US President Donald Trump’s administration has thrown the aid industry into a panic with suspension a week ago of his country’s charity arm, USAID.
It has been reported since, that billions of dollars have
been put on ice, thousands around the world will be out of a job and millions
of beneficiaries are looking forward to a very uncertain future.
Created in 1961 by the John F. Kennedy administration, USAID
has been involved in supporting, among other things global health, food
security, democracy and governance initiatives.
The Trump administration accuse them of being fat and lazy
and even worse, of being corrupt and money launderers. Allegations have been
rehashed of how only a fraction of the aid actually reaches the intended beneficiaries,
with the bulk of it going to administration, procurements and high living.
For these and many more accusations, the aid industry has
come under heavy criticism for decades. These accusations are not new or unique
to USAID.
The industry’s record has been spotty at best and dismal at
worst.
"For instance since the 1960s Africa has been a recipient of
more aid than the Marshall plan, that reconstructed war torn Europe after the
second world war, but remains riven with poverty, disease and war...
Aid campaigners would blame that on poor governance on the
continent. On the flip side others would argue that bad governance on the
continent is a direct result of over reliance on aid. A situation that did not
arise by mistake.
The history of development shows that countries advance by mobilizing
their own resources – land, labour and capital, to improve the living standards
of their people. This has forced governments to move from autocratic monarchies
to more inclusive democracies, as the political elite had to negotiate with the
people to pay taxes to finance development.

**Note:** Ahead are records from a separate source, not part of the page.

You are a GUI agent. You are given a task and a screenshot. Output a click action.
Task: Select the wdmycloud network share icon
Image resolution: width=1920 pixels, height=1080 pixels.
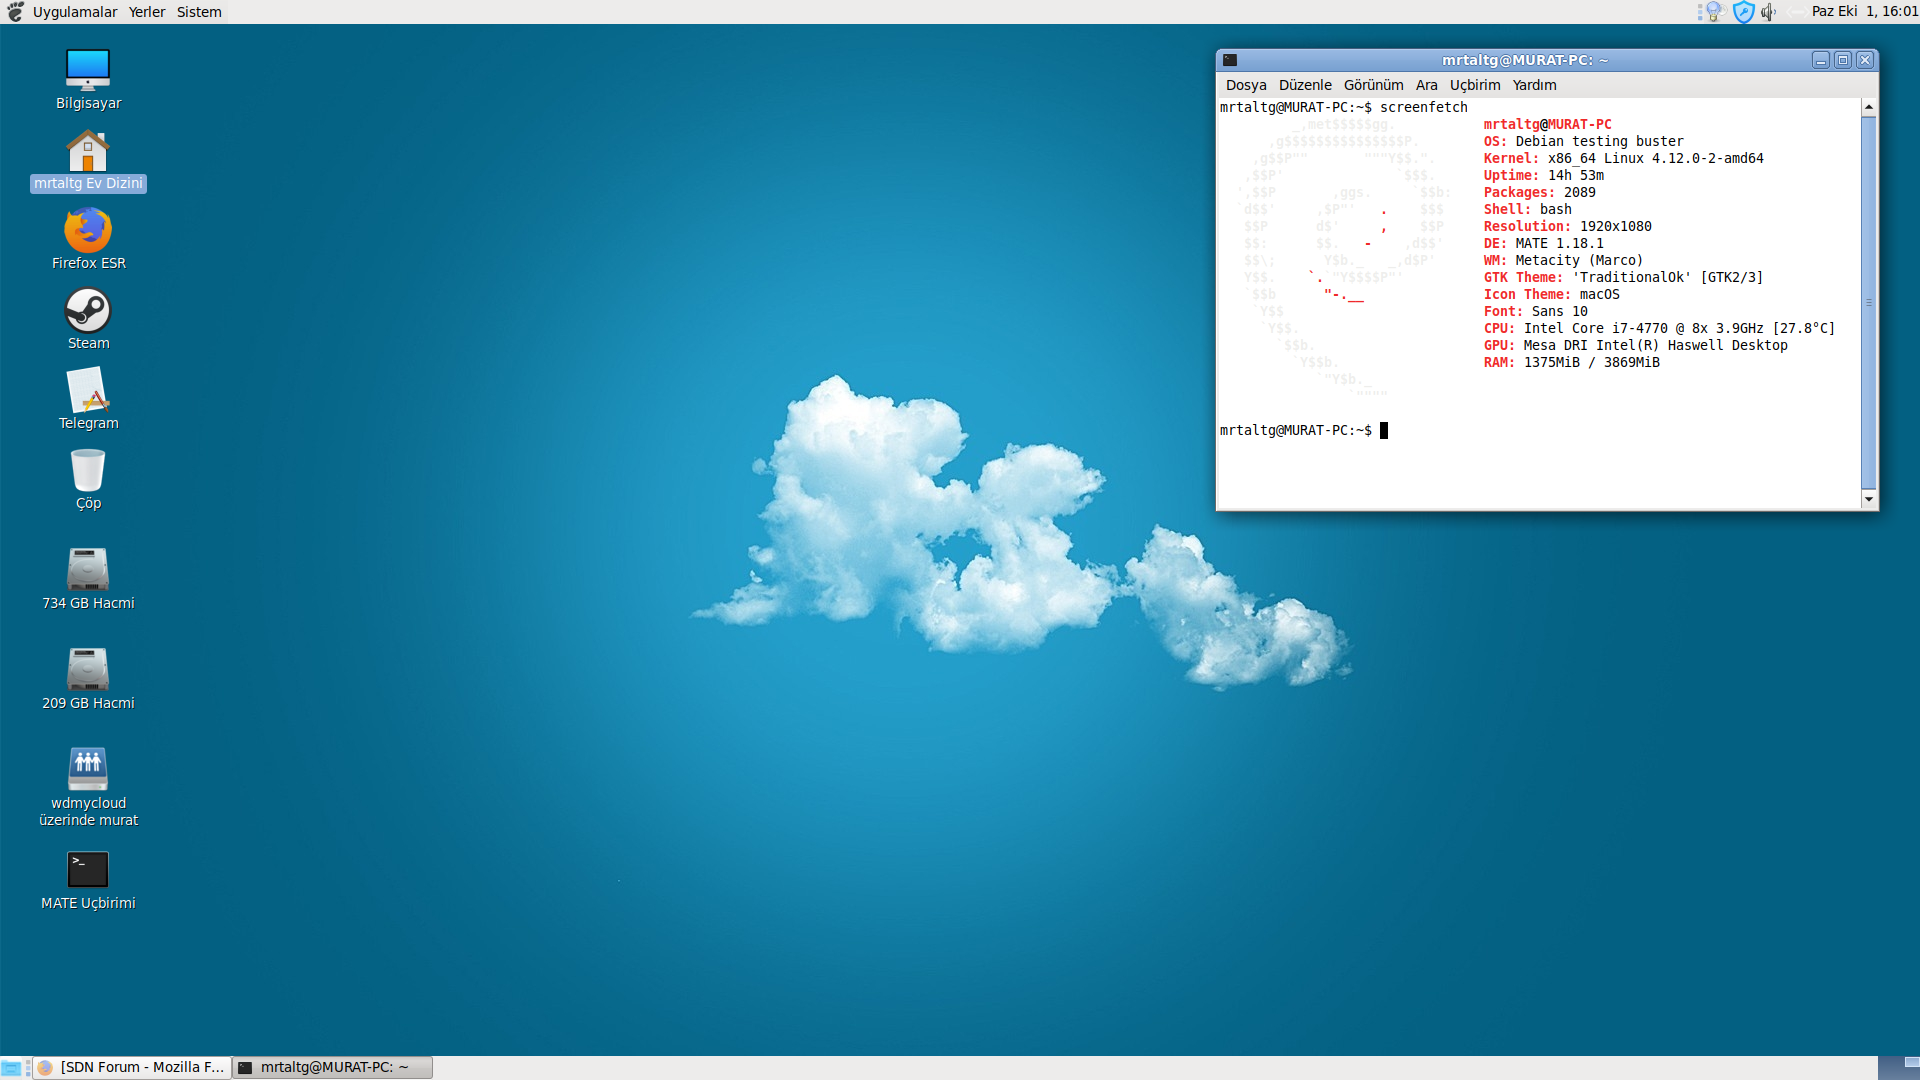pos(88,769)
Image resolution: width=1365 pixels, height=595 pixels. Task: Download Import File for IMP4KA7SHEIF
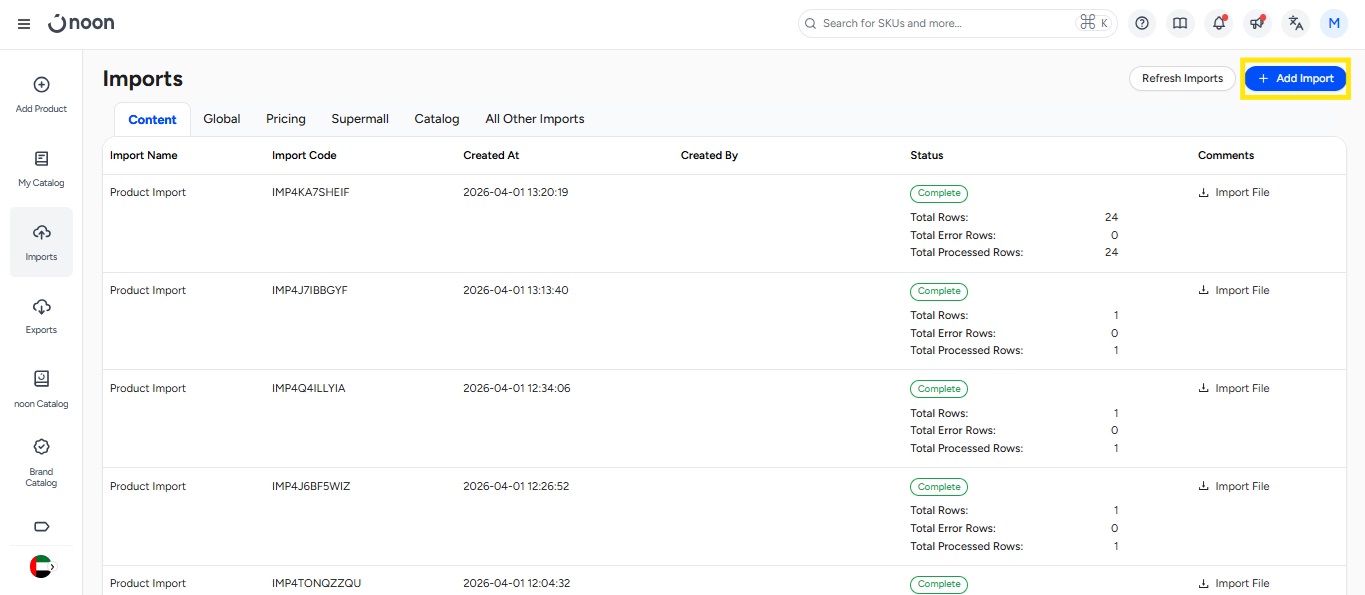[x=1234, y=193]
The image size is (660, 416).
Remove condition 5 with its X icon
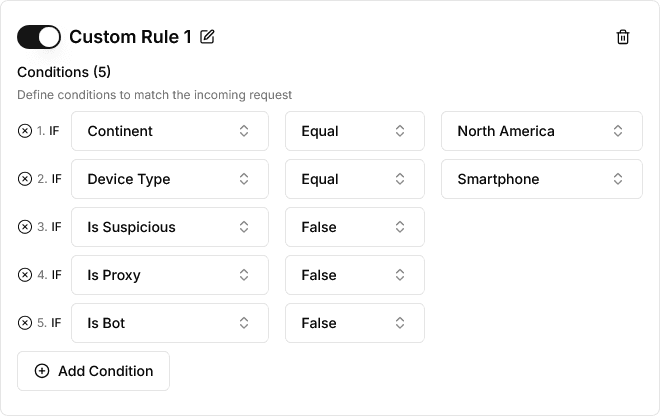point(25,323)
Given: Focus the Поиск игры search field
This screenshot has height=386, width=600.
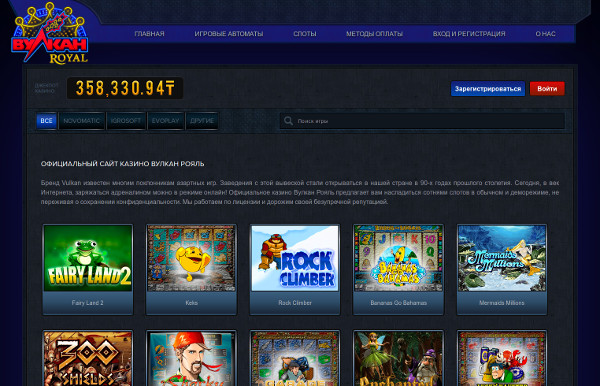Looking at the screenshot, I should (422, 121).
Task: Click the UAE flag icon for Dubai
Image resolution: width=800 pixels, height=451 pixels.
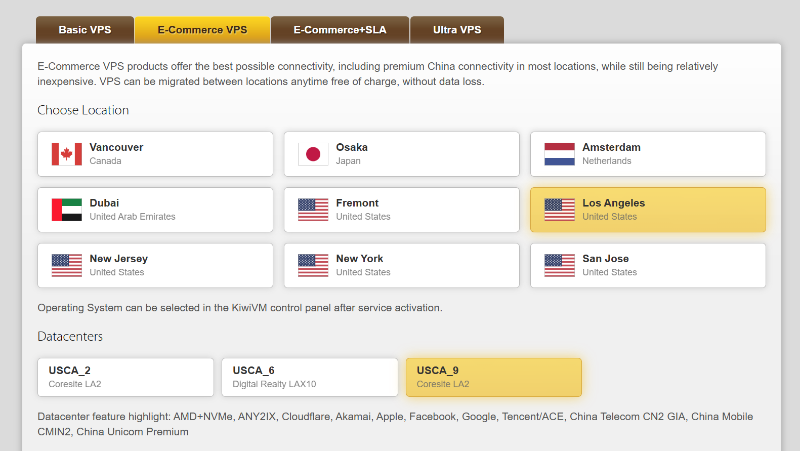Action: pos(67,210)
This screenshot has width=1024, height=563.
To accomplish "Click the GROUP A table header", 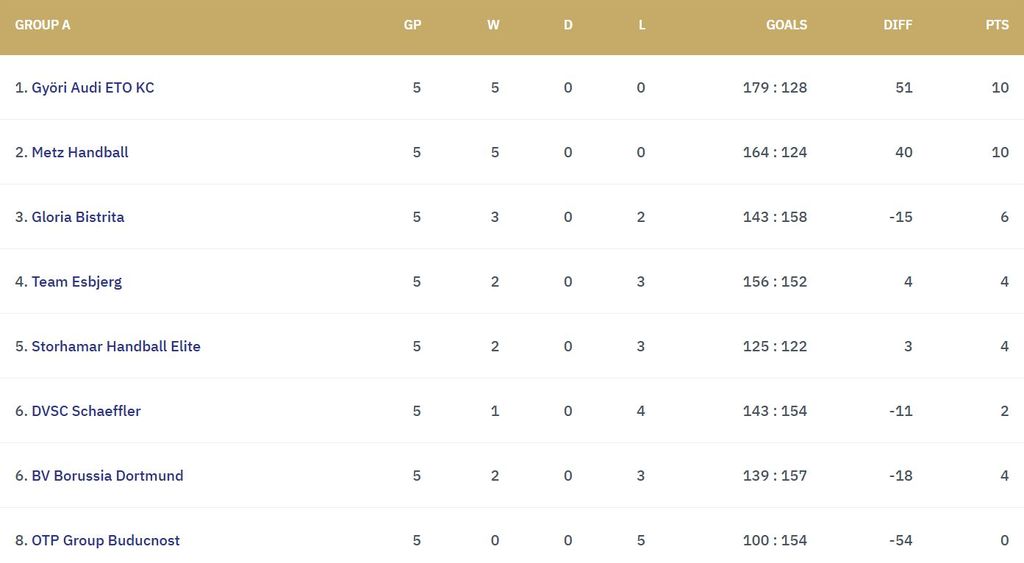I will 43,25.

The monarchs of Europe thought they would have their cake
and eat it, taxing their subjects to finance their lifestyle and questionable
wars, without being accountable to the people. They did this for a time –for centuries,
before the people rose up and said enough is enough. Many monarchs paid with
their heads for resisting the new power sharing arrangements with their
subjects.
The lesser developed countries of Africa were promised they
could short circuit this development process by first colonizing us and then in
post-colonial Africa, by providing us with aid.
In hindsight aid has not been about transforming society or
development, but about influence peddling. Aid has been the carrot that kept us
in line. And as long as we kept in line, it mattered little what our leaders
did with the money, hence the eruption of corruption in post-independence Africa
and the lack of economic transformation.
Aid has given African governments a free pass not to develop
relationships with their people (democracy), by abrogating funding responsibility
to the aid industry. That is why for instance we are tearing our hair out
because USAID was a central player in the health industry and their departure
is an existential threat for many.
It is easier to fly to Washington (per diems all around) and
negotiate for more money than it is to negotiate with your population to pay more
tax.
The truth is we have been lulled into a false sense of
security with all this aid sloshing around.
Shortly after the NRM came to power there was a school
feeding program instituted because, coming out of war, harvests were not the
best. By 1990 it was determined we did not need that food aid any more. I
remember the end to that food aid – mainly chicken curry and tinned fish,
almost caused strikes because the school kids had developed a taste for the
tinned food and could not imagine living without it.
Today its inconceivable Uganda would need food aid, but one
can see how dependency could have been easily created.
The suspension and possible closure of USAID should be cause
for soul searching.
"We need to ask ourselves how a foreign entity can be so
central to the health of our people? An entity, which on the face of it, may
have altruistic motives but is susceptible to the political vagaries of a
country for who our welfare is not top of their agenda?
The record will show that aid is insidious in its creation
of dependency. Because we have aid we cannot marshall home grown remedies to
our lack of revenues to finance our development. Why think hard when someone is
falling over themselves to throw money at you.
I am not hopeful, but this event should make us take a long
overdue look at how we can mobilise our own resources and how we prioritise the
expenditure of those resources.
But as I said I am not very hopeful, especially since USAID or
a variation of it, will return within the year.